My one bit of Jazz knowledge: Stanley Clarke, in concert, is awesome.
> EWAN MCGREGOR
I can hardly tell who is shooting
who in this dizzying space battle
sequence!
HAYDEN CHRISTENSEN
Yeah, it's pretty confusing.
EWAN MCGREGOR
No, I mean literally dizzying!
(vomits)
Mad magazine used to have movie parodies with significantly high levels of verbally-announced vomiting. The trigger would often be the script. The internet is not backing me up on this.
Labs, don't you play a double bass? And doesn't this officially mean you have to find all the people making Stanley Clarke comments and kick their asses?
Any time you need more direction, I'm here.
Step off, Matt. Stanley is more powerful than you can ever imagine.

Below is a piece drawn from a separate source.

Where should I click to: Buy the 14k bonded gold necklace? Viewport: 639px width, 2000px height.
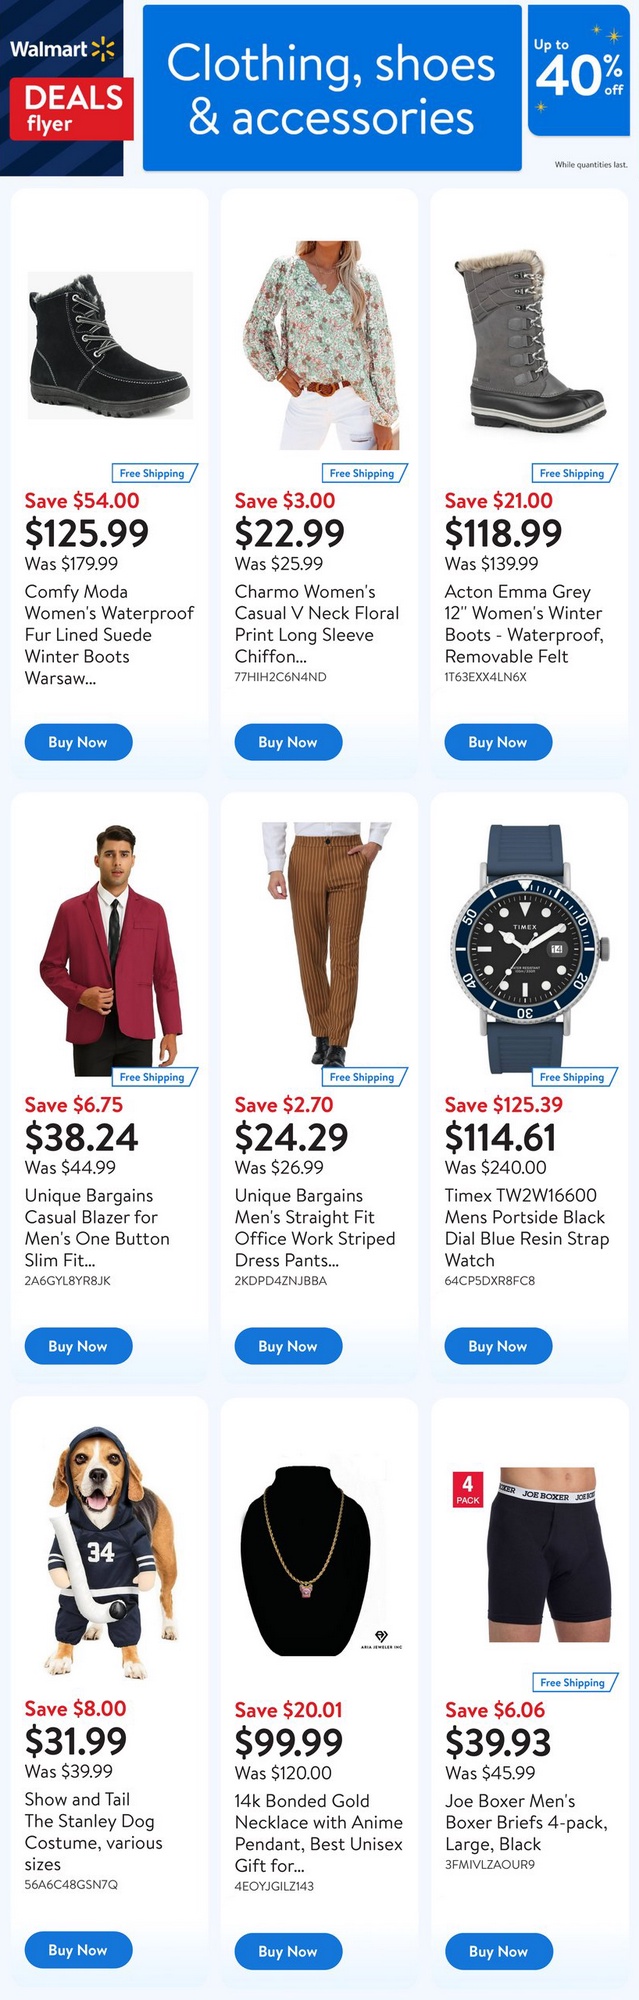tap(288, 1951)
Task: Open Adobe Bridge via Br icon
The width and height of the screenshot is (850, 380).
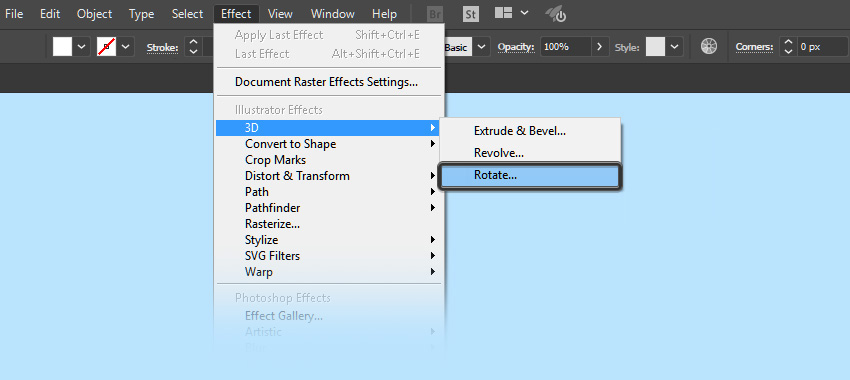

Have I mentioned how awesome Stanley Clarke is? I don't even like jazz, and I'd go see him every night for a week if he were in town.
That's because your like of wankery outweighs your dislike of jazz.
What the hell is wrong with Stanley Clarke? By which I actually mean, have you seen him in concert?
Listening to some samples, this Clarke guy sounds a bit like Victor Wooten, who is awesome. So I provisionally like Stanley Clarke. But, boy, does Wooten have better taste in bandmates.
Plus, his name is Wooten. Wooten!
Standpipe, are you really suggesting that some dork called Futureman is a better bandmate than, say, Chick Corea?
I've listened to some of his stuff, and didn't like it, but in concert, with the plucking, slapping, playing thing, he's amazing. Sorry if I'm falling for some gimmick or schtick, but he's awesome.
Accusations of wankery are standard to level at people with showy, highly developed technical prowess. I actually know very little about Clarke, except that the one time I listened to Return to Forever's Romantic Warrior I thought it blew.
No, I would not. The (non-bass-wankful) samples over at stanleyclarke.com sounded more like Jazz-cheez than anything Corea-esque. But I didn't have a chance to listen to them all.
Standpipe, are you ... No, I would not.
Tsk.
Accusations of wankery are standard to level at people with showy, highly developed technical prowess.
Yah, I know. I just thought wankophilia was a strange charge to level at ogged, given his other musical inclinations.
Well, I'm not saying that this is operative here (because, as I say, I'm mostly unfamiliar with Clarke), but here's a way of looking at it. You and I know that pixie sticks aren't the best candy going. But to Rod and Todd, they're amazing, simply because the two are unfamiliar with candy in general. Just as these two are sweet innocents, ogged is a musical innocent, who fell prey to the first finger-tapping bass wizard whose way passed his.
OK, gotcha. In the same vein, we could expect ogged to be a huge fan of Rush, having heard only the drum solos.
Ogged doesn't like Rush, thanks. What Ben says is possibly true, and maybe Clarke isn't extraordinary at what he does, but I'm not a complete innocent, and I would be very very surprised. Go see him in concert if you get a chance.
I know you don't like Rush, but I suspect that has more to do with the vocals and the Rand-flavored lyrics than Neil Peart's drumming.
Ah, I give up. I'm just going to read comments for a while, and see if I can't botch that, too.
No, Clarke is extraordinary at what he does. That's not what I meant. The allegation is that what he does is in poor taste (not that I'm making that allegation—but were I to allege, it is that which I would allege).